- EXCERPT:
*** Block opens ***
The transport layer then tries to match a socket by:

destination IP
destination port
source tuple where relevant
namespace
socket options like SO_REUSEPORT

Socket receive queue¶

If a matching socket exists, data goes to the receive queue. Userspace then pulls it with:

recv
read
recvmsg
accept for connection setup path

If no listener exists¶

For TCP:

kernel usually replies with RST

For UDP:

packet is dropped; an ICMP unreachable may be generated depending on conditions

7. Forwarding path¶

If the packet is not for the local host and forwarding is enabled:

PREROUTING
  -> route says "forward"
  -> FORWARD
  -> POSTROUTING
  -> egress qdisc / driver
  -> NIC

`FORWARD`¶

This is the filtering point for routed transit traffic.

`POSTROUTING`¶

Typical uses:

SNAT / MASQUERADE
marks
final packet policy before egress

Why forwarding breaks in real life¶

Common reasons:

net.ipv4.ip_forward=0
firewall allows local input but not forwarding
reverse path filtering
missing route back
broken conntrack state
MTU issues
asymmetric routing

8. Bridge path¶

If Linux is acting as a bridge, frame processing can stay at layer 2.

Bridge logic decides which port should receive a frame based on MAC learning and forwarding tables.

Important bridge features:

MAC learning
STP / RSTP behavior depending on setup
VLAN filtering
optional bridge netfilter interaction

Container networking often uses Linux bridges, so a lot of "container networking" is really just "Linux bridge plus veth plus NAT plus policy rules."

Transmit path in detail¶

1. Userspace writes to a socket¶

An application performs:

send
sendmsg
write
connect + write for TCP stream traffic

For TCP, the kernel manages:

connection state
retransmission
congestion control
segmentation
ACK processing

For UDP, the path is simpler: datagram in, datagram out.

2. Socket layer and transport processing¶

The kernel turns application data into transport and network packets.

For TCP this includes:

sequence numbers
congestion window
retransmission timers
segmentation
checksums
state transitions

For UDP this includes:

datagram framing
checksums
optional fragmentation downstream if MTU requires it

3. Output routing decision¶

The kernel picks:

egress interface
next hop
source address
route attributes
policy-based overrides if present

This is where:

wrong source address selection
weird ip rule matches
VRF confusion
missing routes

turn into black holes.

4. Netfilter `OUTPUT`¶

This affects packets generated locally by the host.
*** Block closes ***
Please reproduce the stretch of the Linux packet-path excerpt from "For UDP, the" through "and network packets." word for word.

- INFORMATION PROVIDED:
*** Block opens ***
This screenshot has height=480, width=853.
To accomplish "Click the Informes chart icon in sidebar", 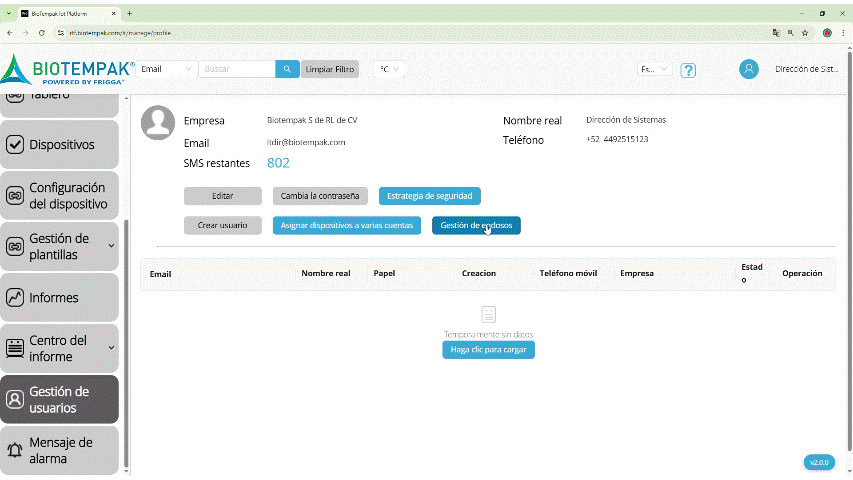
*** Block closes ***
*** Block opens ***
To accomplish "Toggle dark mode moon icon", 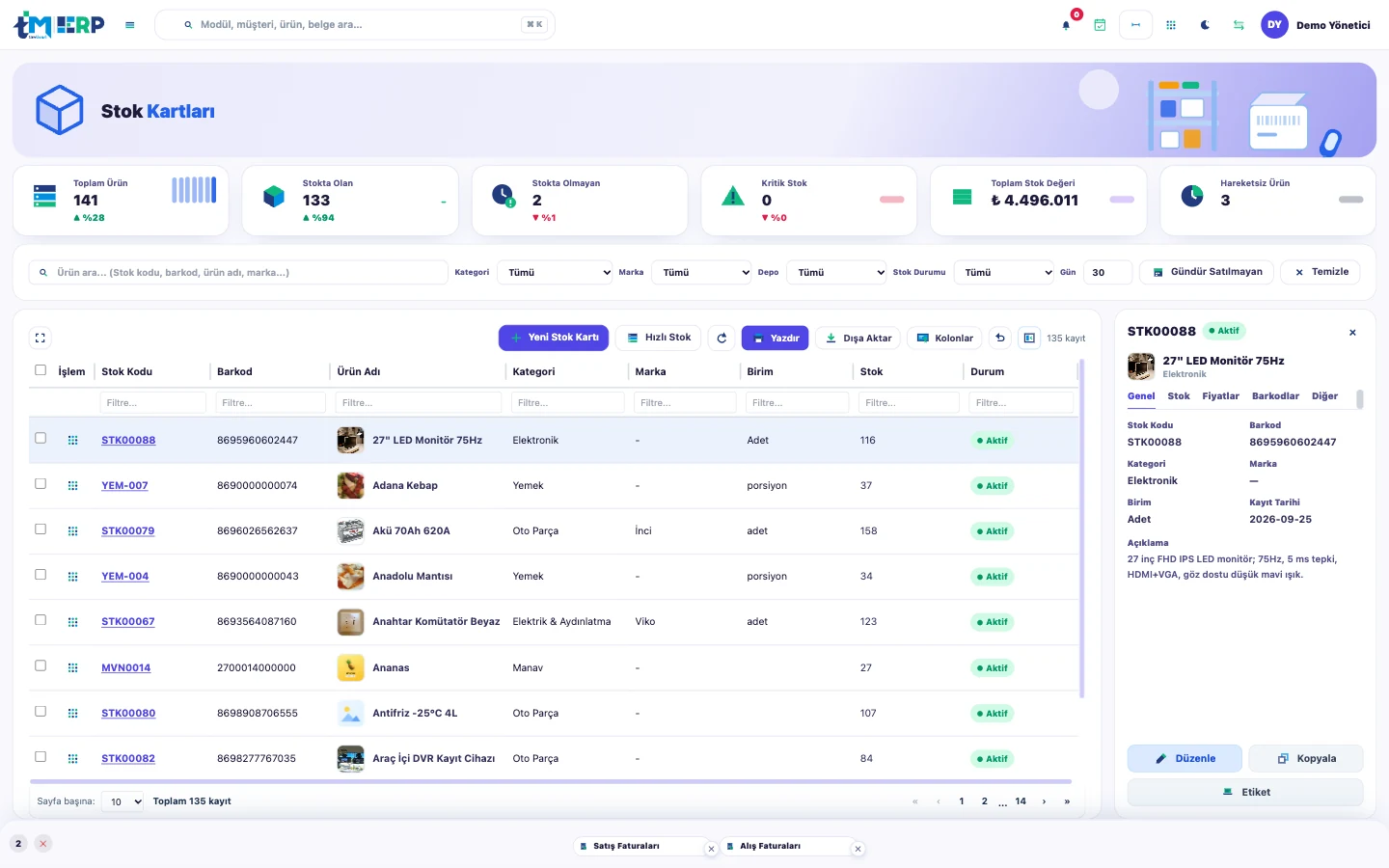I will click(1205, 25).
*** Block closes ***
- ANSWER SECTION:
For UDP, the path is simpler: datagram in, datagram out.

2. Socket layer and transport processing¶

The kernel turns application data into transport and network packets.